The database, which is formally known as the Death Master File, is used by Social Security officials to prevent Social Security benefit payments to dead people.

But by law, the agency has to be reimbursed when providing the data to other agencies unless it’s getting something in return, Marianna LaCanfora, acting deputy Social Security commissioner for retirement and disability policy, said at the hearing.

Army launches $7B energy contract

Five companies have been pre-qualified to build and maintain geothermal energy projects for the Defense Department, under the first phase of a $7 billion Army contract.

The contract will make it easier and faster for DoD installations to enter into so-called “power purchase agreements” — under which companies pay for and maintain renewable energy projects in exchange for set energy payments over time — by allowing installations to choose from companies pre-qualified and vetted by the Army and Army Corps of Engineers.

The companies are:

* Constellation NewEnergy Inc.

* ECC Renewables LLC.

* Enel Green Power North America Inc.

* LTC Federal LLC.

* Siemens Government Technologies Inc.

The next rounds of the contract will focus on solar, wind and biomass energy projects and will be finalized throughout 2013, according to the Army

Obama orders gender pay-gap study

The White House has ordered agencies to study ways to narrow the pay gap between men and women in the federal government.

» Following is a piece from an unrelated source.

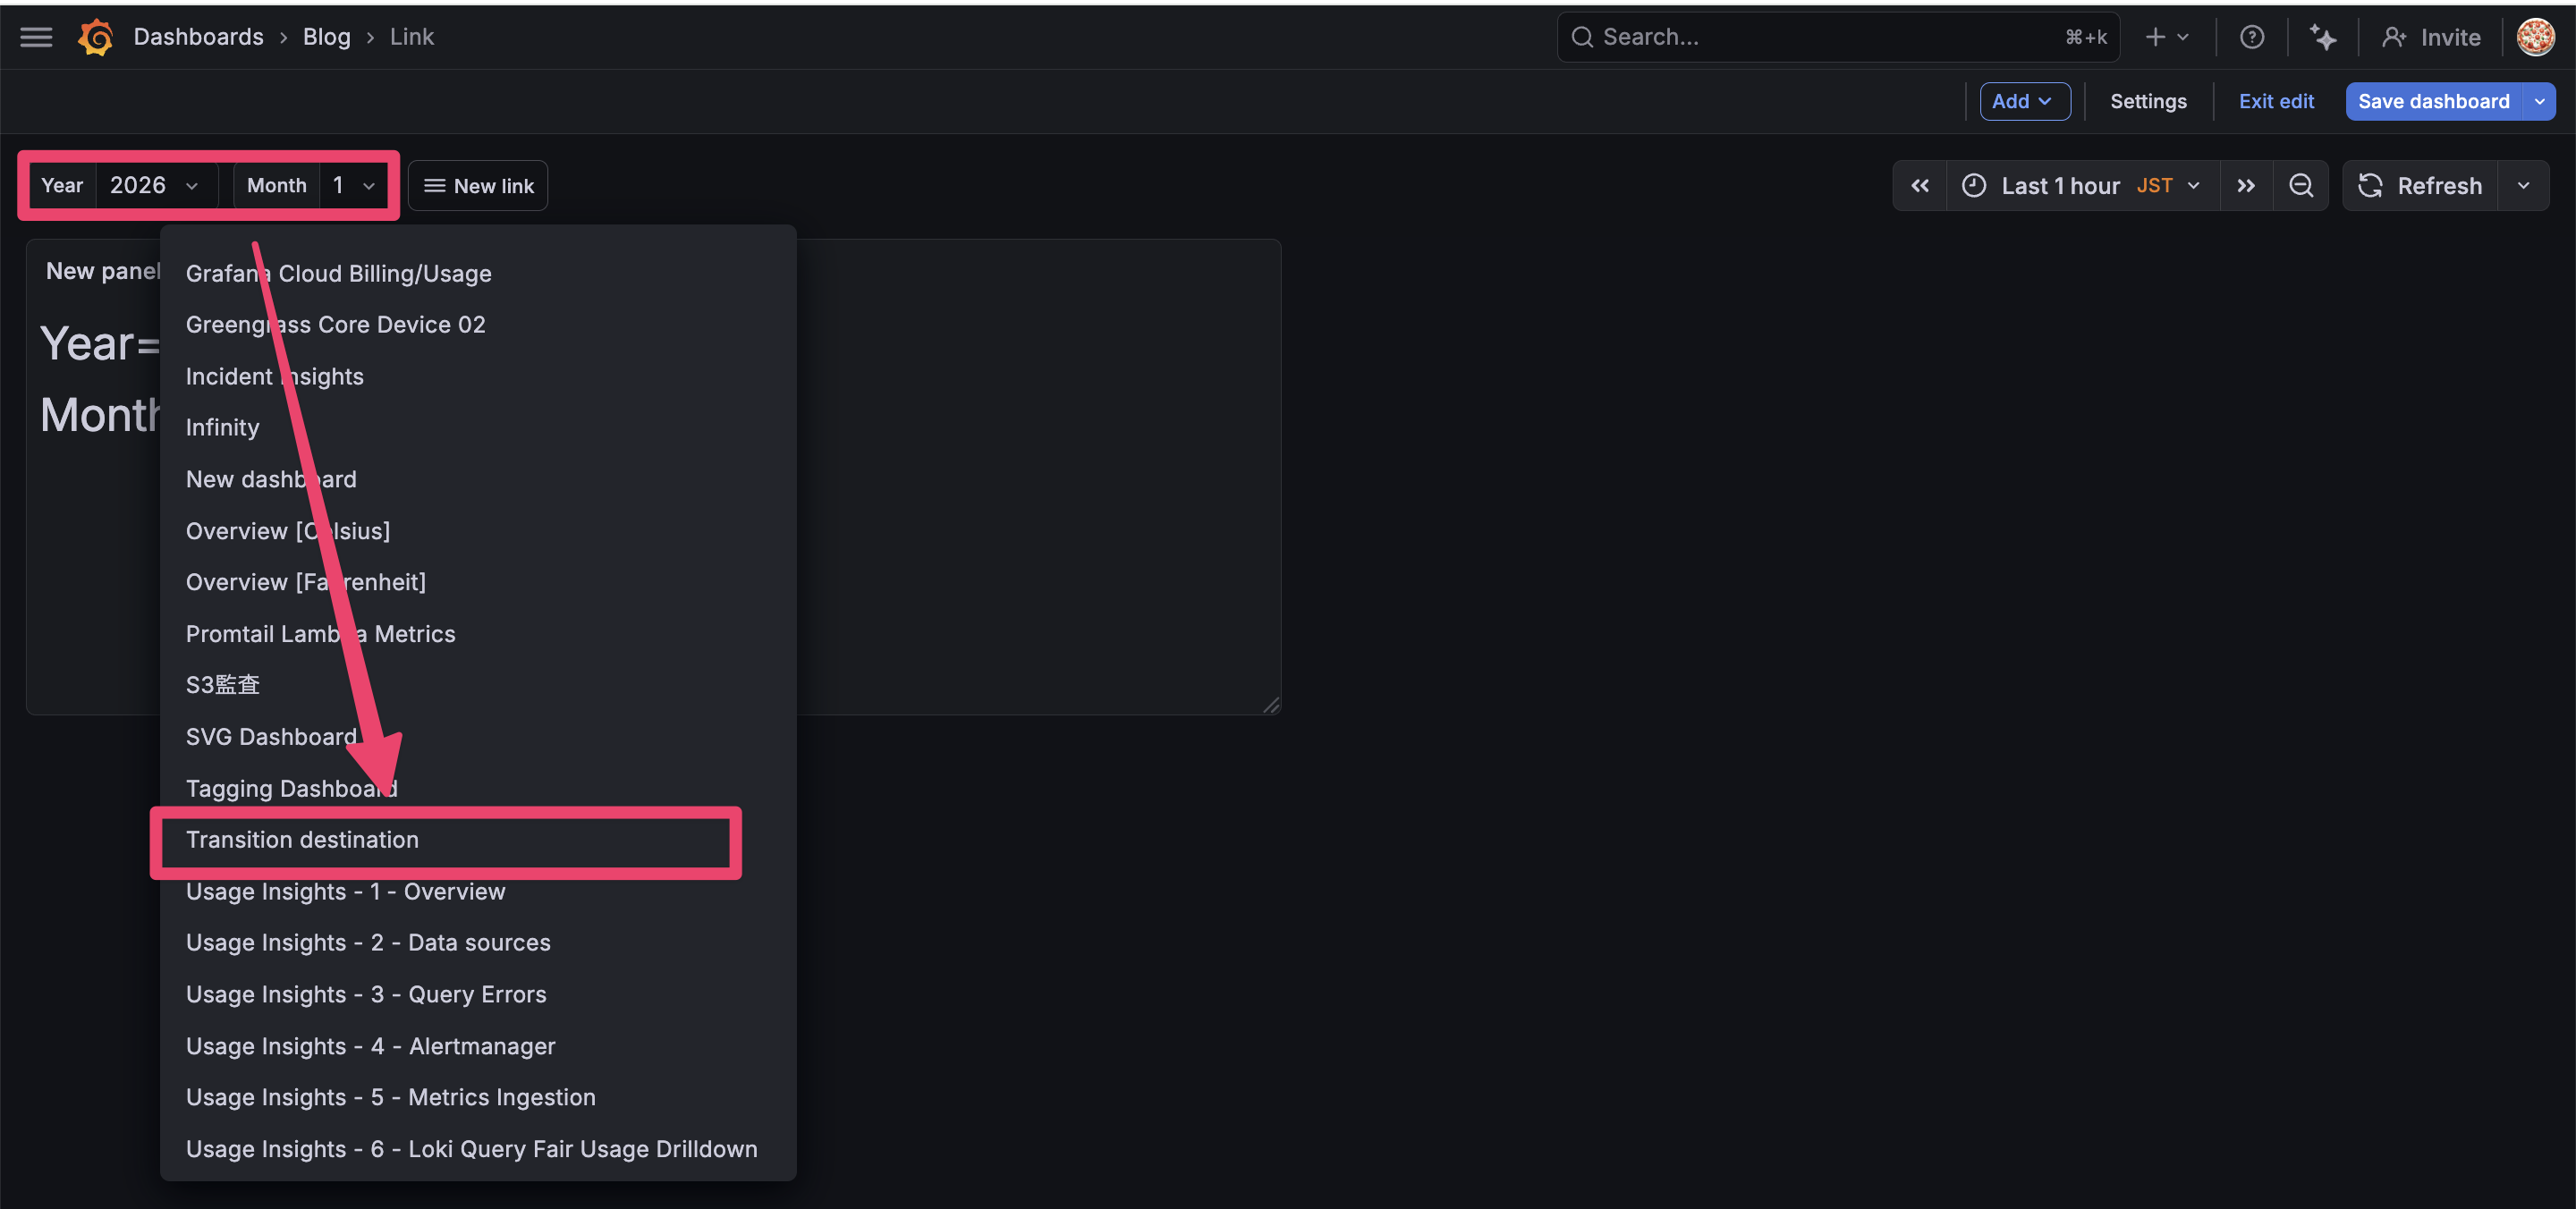Viewport: 2576px width, 1209px height.
Task: Open the Add panel dropdown
Action: (x=2025, y=101)
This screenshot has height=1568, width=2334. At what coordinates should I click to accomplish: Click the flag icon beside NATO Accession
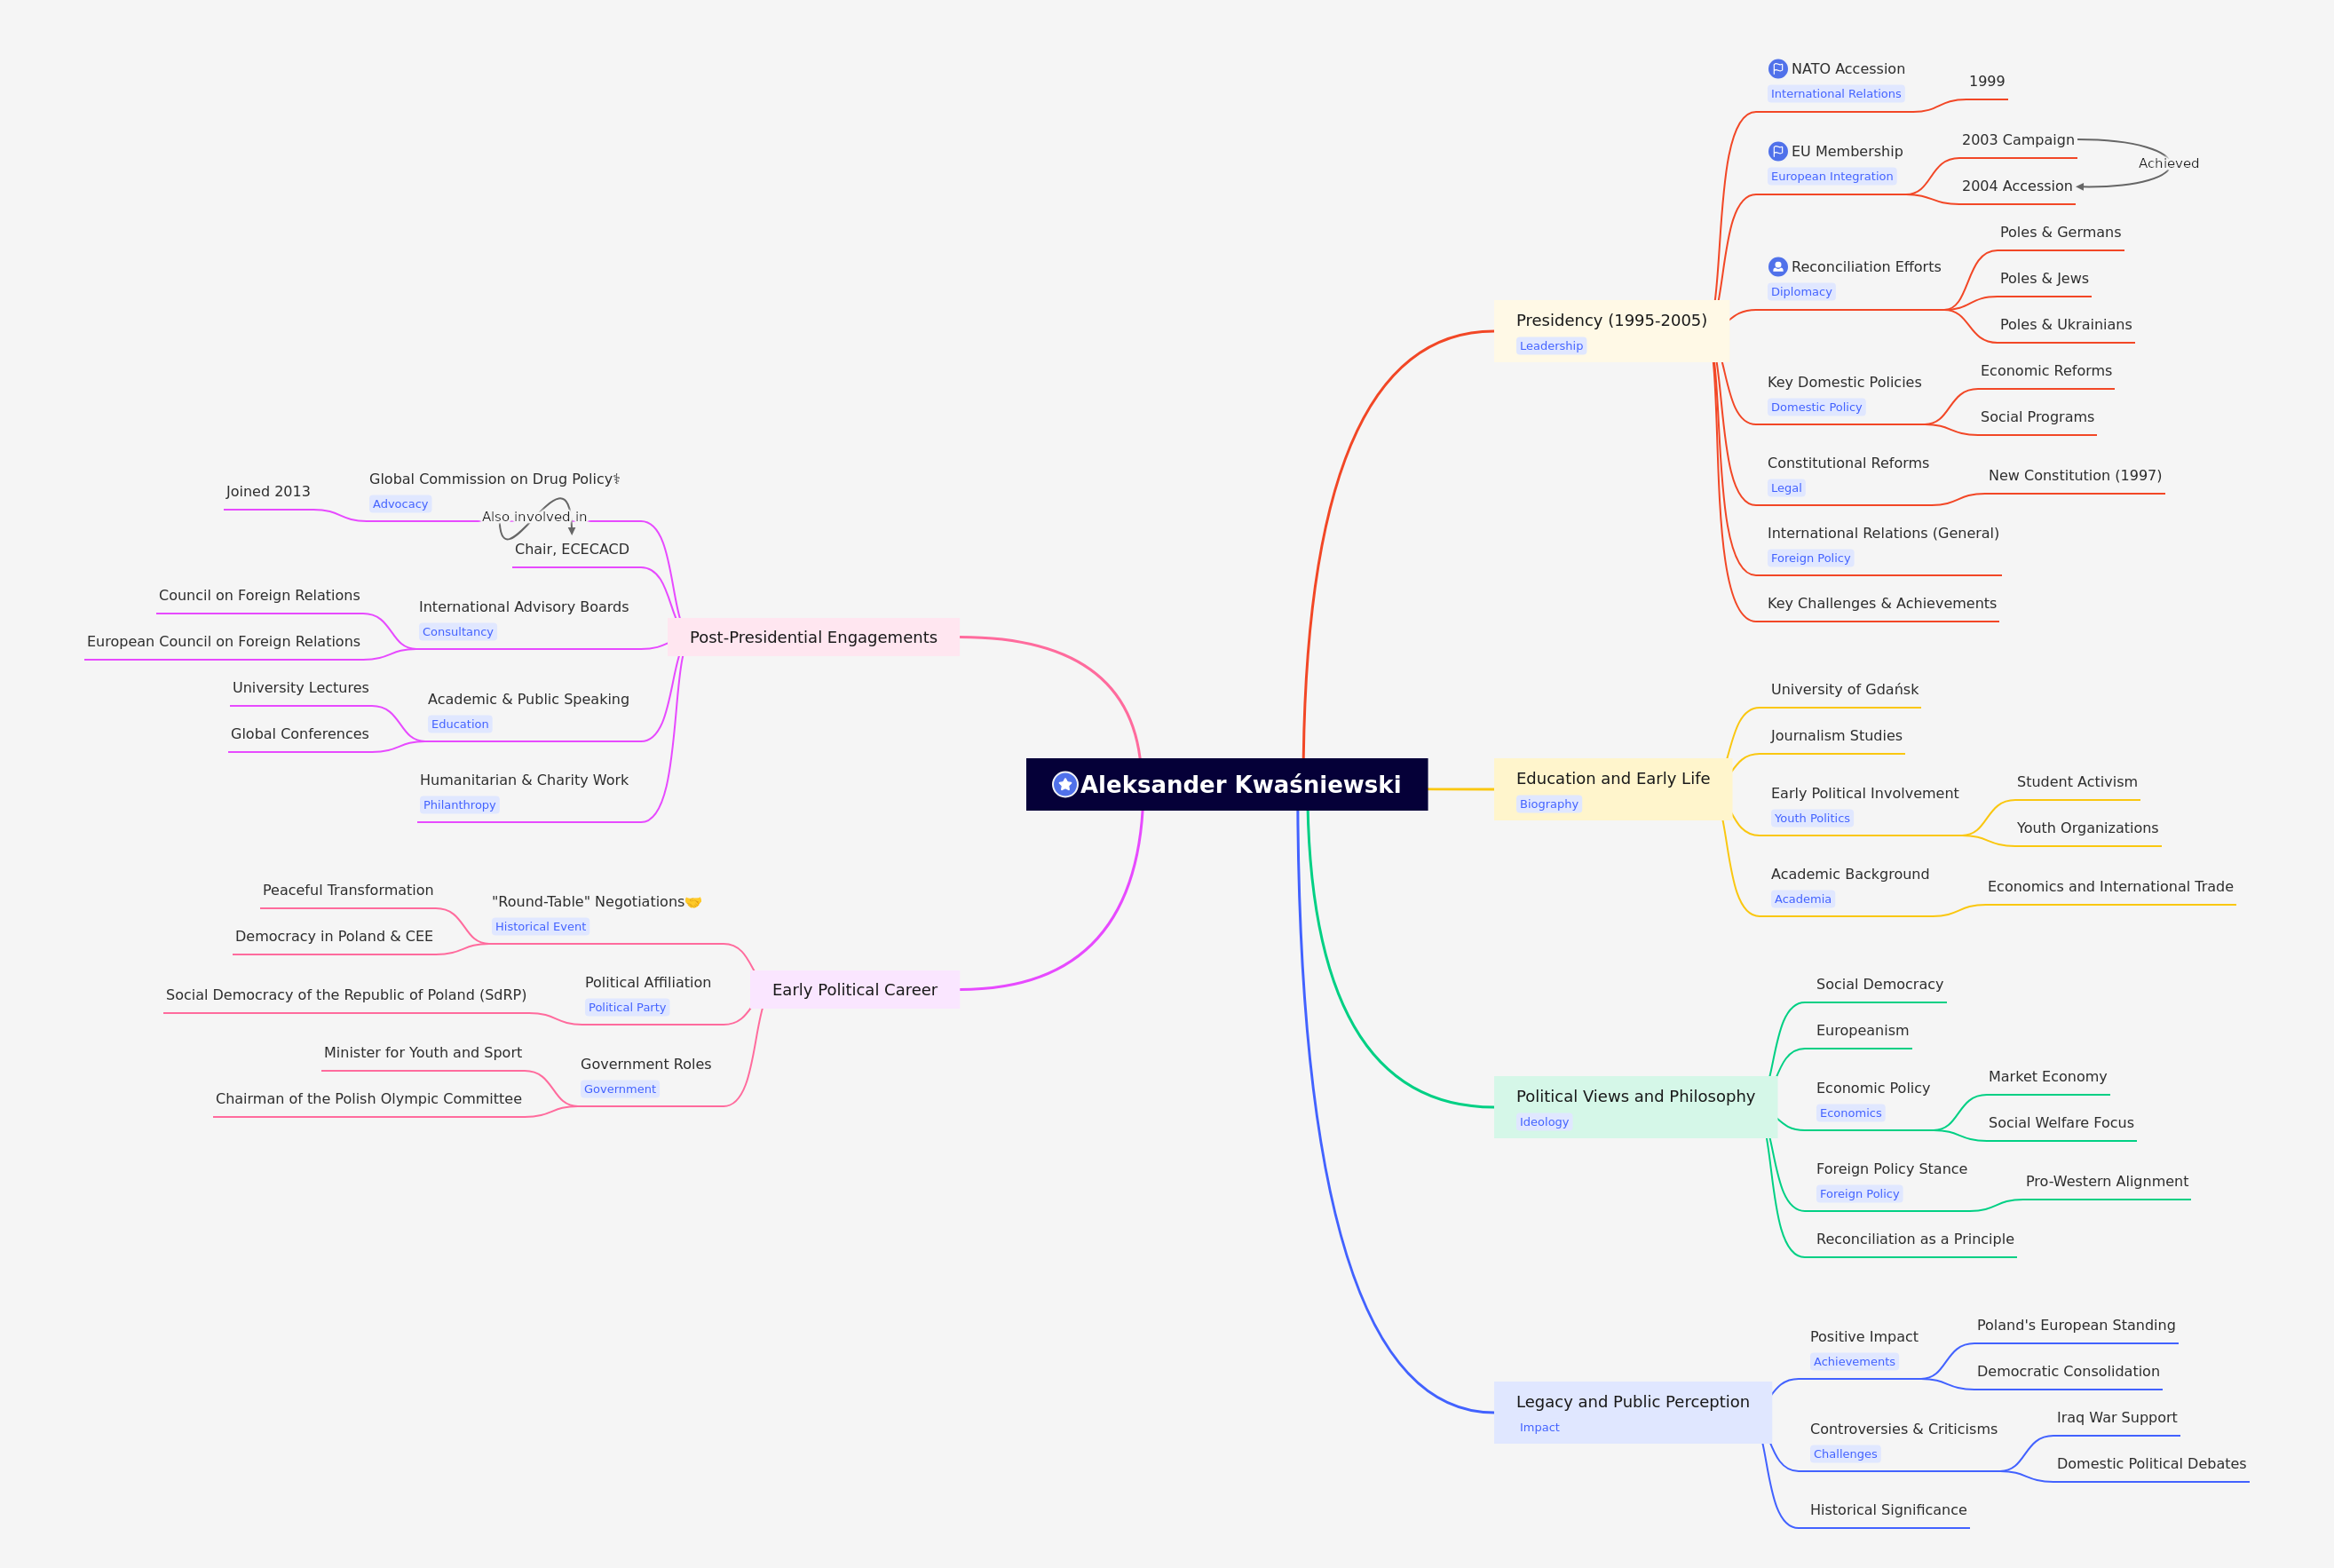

In a memo May 10, President Obama gave acting Office of Personnel Management Director Elaine Kaplan 180 days to study whether changes to the General Schedule classification system would narrow the pay gap, to propose guidance on how to be more transparent on starting salaries, and to recommend additional administrative or legislative changes that would narrow the pay gap.

According to the Government Accountability Office, in 2007 female feds were paid 89 cents for every dollar that male feds earned. No more recent data is available.

Access to Federal News Radio website restored

Full access to the news websites and sister station was restored May 11 after a hacking attack had temporarily blocked some users.

“We have found and eliminated the vulnerabilities that were exploited,” said John Spaulding, Washington director of information systems for parent company Hubbard Radio.

Access to the sites from Internet Explorer Web browsers was blocked after a review suggested the hackers may have targeted Explorer users and exposed them to potential viruses, according to the stations’ news release.

Malicious code was removed and additional security measures were installed. The stations advised that users who accessed the sites from any browser during the attack, from May 5 to May 7, should update and run their security software and perform a malware scan on their computers.